The quote came to mind anew on Tuesday morning. HuffPost reported:

House Speaker Mike Johnson (R-La.) said Tuesday that Republicans are blurring faces in security footage from inside the U.S. Capitol on Jan. 6, 2021, to protect rioters from prosecution. “We have to blur some of the faces of persons who participated in the events of that day because we don’t want them to be retaliated against and to be charged by the DOJ,” Johnson said at a press conference.

Oh my.

To briefly recap for those who might benefit from a refresher, a couple of months into his tenure as House speaker, Republican Rep. Kevin McCarthy thought it’d be a good idea to give Tucker Carlson exclusive access to Jan. 6 security camera footage. The results were predictable: The host, before his departure from Fox News, cherry-picked footage that allowed him to tell the deceptive story he set out to tell, sparking outrage from both parties and law enforcement.

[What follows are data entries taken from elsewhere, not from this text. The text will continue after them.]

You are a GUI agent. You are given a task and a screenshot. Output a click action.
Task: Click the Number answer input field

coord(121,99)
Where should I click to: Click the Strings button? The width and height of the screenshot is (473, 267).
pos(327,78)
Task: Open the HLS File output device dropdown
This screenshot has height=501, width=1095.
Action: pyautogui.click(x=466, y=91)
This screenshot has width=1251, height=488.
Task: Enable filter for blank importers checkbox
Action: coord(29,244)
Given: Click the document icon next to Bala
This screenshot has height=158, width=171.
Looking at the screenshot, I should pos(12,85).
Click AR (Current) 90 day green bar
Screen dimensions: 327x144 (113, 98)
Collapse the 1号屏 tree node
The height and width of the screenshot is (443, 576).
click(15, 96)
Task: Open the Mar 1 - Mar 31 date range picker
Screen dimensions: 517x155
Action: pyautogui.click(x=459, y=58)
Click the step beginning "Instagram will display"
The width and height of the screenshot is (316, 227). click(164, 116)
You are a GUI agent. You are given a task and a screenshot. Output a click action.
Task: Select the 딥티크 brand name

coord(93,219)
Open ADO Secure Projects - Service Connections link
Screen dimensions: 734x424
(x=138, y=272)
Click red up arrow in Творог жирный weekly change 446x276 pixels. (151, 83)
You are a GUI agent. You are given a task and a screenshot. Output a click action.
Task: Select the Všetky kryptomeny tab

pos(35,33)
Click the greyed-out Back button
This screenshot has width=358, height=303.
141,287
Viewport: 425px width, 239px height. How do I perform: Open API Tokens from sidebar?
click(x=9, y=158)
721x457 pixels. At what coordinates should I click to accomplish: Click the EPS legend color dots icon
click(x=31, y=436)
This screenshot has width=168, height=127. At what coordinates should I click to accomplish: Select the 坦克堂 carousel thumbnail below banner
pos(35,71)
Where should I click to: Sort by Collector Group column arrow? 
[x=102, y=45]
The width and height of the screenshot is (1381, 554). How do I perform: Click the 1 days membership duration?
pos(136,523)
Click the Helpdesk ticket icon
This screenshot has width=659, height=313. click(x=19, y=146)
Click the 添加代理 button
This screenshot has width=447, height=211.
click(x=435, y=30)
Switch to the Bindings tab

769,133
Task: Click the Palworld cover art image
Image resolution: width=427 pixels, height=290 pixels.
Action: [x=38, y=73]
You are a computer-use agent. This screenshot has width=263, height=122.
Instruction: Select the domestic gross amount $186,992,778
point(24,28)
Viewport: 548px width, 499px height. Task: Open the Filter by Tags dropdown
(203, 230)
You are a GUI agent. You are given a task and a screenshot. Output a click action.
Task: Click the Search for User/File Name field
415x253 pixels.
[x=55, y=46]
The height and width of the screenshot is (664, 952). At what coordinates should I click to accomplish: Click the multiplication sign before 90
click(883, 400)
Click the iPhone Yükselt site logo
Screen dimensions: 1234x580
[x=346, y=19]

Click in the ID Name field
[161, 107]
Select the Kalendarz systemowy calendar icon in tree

Nearly 10 months later, McCarthy’s successor decided it was time to go a step further: Johnson released thousands of hours of security footage to the public. The results were again predictable: As a New York Times report recently explained, the move has “fueled a renewed effort by Republican lawmakers and far-right activists to rewrite the history of the attack that day and exonerate the pro-Trump rioters who took part.”

The Times added that many on the right, as if on cue, are “using the Jan. 6 video to circulate an array of false claims and conspiracy theories about the largest attack on the Capitol in centuries.”

With this in mind, the House speaker was pressed Tuesday morning on the consequences of his decision.

“As you know,” Johnson told reporters, “we have to blur some of the faces of persons who participated in the events of that day because we don’t want them to be retaliated against and to be charged by the DOJ and to have other concerns and problems.”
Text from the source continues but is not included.